A lightweight Java library for running a set of tasks over a cluster of multicore computers, with the minimum of fuss.

  • Easy to use
  • Intended for coarse grained parallelism
  • Takes advantage of multiple cores on each machine
  • Robust to machine failure
  • Works for me

Hosted on github at https://github.com/ggovan/taskdispatcher/.

Read the JavaDoc.

Provides a lightweight library for distributing a set of jobs over a cluster of multicore computers.

The ClusterStub allows for dynamic adding and removal of machines from the pool of machines connected to it. This allows for reissuing of jobs when a machine fails. Jobs are issued to machines on the basis of the number of free processing elements that they have.

To use this library:

  1. You must first create a class that implements the Job interface.
  2. Then create a TaskDispatcher:

    • The ClusterDispatcher is to be used on a cluster of machines.
    • The ThreadedDispatcher is an alternate dispatcher to be used on a single multicore machine.
  3. Jobs are then added to the TaskDispatcher using AbstractTaskDispatcher.addJob(Job).
  4. Calling AbstractTaskDispatcher.start() will cause the TaskDispatcher to serialise the jobs and issue them to the remote machines.
  5. The jobs will then be executed, and upon completion, serialised and sent back to dispatching machine.
  6. Only once all the jobs have been completed will the start method return.

If the task dispatcher is to be used for a second set of jobs, then call the AbstractTaskDispatcher.newGeneration() method to clear the list of jobs.

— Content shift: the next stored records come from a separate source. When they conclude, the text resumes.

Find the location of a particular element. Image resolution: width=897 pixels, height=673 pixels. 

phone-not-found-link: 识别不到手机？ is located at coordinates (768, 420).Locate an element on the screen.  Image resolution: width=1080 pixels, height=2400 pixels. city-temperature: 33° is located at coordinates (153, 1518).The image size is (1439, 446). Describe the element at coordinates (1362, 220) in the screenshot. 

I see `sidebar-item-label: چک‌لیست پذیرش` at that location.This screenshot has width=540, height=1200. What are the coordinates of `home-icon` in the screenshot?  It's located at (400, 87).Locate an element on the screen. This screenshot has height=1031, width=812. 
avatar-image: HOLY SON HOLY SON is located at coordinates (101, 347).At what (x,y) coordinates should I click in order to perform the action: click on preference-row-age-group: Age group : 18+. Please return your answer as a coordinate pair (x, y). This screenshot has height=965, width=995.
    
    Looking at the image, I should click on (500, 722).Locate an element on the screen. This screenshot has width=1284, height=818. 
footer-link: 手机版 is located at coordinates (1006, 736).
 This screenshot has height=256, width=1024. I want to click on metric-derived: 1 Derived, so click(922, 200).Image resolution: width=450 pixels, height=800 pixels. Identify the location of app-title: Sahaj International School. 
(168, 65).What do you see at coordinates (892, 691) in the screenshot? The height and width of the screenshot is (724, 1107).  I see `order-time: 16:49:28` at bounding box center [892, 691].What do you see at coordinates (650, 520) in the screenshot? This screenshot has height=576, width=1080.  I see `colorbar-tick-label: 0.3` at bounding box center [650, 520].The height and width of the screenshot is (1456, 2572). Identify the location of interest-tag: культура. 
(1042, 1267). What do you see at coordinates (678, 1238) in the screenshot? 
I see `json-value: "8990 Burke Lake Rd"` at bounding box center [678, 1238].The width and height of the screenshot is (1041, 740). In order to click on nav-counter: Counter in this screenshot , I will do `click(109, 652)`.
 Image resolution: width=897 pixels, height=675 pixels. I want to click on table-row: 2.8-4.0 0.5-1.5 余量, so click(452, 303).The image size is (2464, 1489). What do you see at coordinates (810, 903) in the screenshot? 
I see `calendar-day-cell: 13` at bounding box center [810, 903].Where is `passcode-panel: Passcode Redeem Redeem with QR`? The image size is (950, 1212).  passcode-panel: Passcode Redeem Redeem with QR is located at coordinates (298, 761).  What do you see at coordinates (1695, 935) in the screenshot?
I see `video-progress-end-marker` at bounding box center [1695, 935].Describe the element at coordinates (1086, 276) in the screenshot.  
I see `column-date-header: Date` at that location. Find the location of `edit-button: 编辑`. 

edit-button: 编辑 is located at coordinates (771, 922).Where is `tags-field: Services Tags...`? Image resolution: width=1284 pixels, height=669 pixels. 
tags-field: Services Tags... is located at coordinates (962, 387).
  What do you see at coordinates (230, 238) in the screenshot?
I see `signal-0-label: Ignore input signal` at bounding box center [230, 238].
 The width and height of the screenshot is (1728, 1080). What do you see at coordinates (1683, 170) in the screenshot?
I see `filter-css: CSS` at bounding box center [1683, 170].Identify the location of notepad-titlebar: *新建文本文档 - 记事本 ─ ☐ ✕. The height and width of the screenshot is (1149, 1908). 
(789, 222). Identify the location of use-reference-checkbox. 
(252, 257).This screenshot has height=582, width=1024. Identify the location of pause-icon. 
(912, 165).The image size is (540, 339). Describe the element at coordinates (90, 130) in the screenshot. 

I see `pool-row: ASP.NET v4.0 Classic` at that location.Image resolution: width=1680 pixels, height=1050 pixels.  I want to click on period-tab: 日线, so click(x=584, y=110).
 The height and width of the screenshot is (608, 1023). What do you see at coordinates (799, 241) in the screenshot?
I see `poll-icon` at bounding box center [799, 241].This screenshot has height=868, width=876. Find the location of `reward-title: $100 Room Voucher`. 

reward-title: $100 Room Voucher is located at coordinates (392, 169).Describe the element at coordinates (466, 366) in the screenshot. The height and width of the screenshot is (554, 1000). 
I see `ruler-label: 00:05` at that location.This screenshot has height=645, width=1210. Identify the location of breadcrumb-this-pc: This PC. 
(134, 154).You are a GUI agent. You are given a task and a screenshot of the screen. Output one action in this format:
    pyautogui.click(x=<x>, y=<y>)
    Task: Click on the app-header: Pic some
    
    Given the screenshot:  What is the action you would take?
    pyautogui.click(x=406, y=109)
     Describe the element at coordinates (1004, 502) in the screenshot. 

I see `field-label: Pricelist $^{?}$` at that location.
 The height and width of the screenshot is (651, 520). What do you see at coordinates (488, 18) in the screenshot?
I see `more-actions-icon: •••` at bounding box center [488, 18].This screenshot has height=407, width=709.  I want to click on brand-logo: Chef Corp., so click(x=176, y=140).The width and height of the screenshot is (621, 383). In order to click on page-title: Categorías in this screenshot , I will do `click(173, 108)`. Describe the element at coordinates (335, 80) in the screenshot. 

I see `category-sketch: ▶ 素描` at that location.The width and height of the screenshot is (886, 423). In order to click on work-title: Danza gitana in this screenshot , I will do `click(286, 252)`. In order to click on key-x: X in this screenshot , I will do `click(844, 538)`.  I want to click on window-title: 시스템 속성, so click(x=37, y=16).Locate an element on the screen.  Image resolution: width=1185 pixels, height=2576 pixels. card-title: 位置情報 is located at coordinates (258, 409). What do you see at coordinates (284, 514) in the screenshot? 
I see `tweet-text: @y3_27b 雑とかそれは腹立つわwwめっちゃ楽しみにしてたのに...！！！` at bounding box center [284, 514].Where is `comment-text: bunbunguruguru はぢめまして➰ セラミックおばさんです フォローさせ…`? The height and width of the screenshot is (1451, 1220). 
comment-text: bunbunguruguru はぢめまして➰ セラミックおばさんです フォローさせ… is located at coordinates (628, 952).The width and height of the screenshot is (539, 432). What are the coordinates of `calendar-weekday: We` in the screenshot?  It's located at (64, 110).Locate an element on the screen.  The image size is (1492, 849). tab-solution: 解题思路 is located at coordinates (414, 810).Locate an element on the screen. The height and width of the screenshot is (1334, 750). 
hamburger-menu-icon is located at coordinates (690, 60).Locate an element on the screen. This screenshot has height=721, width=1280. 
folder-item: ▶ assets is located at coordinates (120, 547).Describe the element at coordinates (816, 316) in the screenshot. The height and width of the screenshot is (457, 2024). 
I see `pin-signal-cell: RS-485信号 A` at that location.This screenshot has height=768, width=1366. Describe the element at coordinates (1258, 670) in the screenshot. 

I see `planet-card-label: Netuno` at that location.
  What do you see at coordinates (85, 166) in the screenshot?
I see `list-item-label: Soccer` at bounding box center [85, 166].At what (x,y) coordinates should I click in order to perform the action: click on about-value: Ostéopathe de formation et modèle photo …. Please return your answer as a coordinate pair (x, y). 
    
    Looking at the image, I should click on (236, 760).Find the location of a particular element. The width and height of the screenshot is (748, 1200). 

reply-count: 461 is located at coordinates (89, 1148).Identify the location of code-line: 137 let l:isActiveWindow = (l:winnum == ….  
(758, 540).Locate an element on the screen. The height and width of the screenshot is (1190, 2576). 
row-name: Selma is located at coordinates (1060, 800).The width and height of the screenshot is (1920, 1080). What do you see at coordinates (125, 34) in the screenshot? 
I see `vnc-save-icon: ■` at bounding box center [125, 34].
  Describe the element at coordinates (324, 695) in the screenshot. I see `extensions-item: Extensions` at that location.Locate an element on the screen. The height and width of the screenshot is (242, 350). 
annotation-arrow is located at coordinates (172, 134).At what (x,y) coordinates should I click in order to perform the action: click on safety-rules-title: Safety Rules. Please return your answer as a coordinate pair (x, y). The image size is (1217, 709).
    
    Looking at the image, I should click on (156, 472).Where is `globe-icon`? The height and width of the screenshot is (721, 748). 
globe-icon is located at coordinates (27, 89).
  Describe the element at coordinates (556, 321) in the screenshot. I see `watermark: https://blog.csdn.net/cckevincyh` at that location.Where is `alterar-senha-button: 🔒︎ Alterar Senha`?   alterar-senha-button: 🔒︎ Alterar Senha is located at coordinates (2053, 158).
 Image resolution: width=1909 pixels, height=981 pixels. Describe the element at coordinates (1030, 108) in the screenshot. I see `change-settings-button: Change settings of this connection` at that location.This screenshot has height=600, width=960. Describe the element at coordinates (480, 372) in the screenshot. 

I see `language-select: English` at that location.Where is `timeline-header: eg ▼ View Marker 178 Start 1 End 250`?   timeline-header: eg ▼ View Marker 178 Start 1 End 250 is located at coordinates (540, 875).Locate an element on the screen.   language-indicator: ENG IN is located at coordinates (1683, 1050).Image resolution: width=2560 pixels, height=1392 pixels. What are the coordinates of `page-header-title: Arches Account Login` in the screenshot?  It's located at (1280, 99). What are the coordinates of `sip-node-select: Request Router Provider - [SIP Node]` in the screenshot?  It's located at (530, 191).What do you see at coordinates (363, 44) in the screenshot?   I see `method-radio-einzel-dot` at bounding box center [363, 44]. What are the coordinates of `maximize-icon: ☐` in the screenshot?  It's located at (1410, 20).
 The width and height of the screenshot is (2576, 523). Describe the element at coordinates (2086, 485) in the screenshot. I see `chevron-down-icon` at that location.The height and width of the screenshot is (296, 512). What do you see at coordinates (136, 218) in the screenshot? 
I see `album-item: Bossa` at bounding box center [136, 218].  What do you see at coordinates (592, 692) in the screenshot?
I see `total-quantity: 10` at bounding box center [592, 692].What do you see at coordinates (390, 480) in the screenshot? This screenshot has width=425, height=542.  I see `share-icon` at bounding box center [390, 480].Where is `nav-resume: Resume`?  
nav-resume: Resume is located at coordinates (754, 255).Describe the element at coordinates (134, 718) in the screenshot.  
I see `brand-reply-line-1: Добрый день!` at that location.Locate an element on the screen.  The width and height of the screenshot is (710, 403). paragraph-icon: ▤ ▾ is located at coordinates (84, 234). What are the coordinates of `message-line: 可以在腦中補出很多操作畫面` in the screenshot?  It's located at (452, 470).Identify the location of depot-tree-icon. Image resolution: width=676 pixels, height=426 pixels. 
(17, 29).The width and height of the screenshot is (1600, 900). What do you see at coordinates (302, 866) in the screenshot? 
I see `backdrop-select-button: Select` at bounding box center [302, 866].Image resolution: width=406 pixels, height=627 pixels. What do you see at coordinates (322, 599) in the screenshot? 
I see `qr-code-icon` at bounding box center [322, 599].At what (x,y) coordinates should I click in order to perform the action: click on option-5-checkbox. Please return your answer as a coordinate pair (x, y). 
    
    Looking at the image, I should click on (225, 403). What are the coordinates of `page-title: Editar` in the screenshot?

Once all the work has been completed call the AbstractTaskDispatcher.end() to close any open sockets and stop any threads.

Other things of note:

  • ssh is used to start the ClusterStubs on remote machines. It should therefore be set up to use keypairs that do not require a password to be entered upon login.
  • As it uses ssh to start the remote machines, it assumes some sort of Linux base. If you are running this on a cluster of Windows machines it is possible to start the ClusterStubs by hand, or to create another tool to automate it.
  • Be careful what you reference from you Jobs, as this will all be serialised when sent across the network. Null out any fields that shouldn't be needed.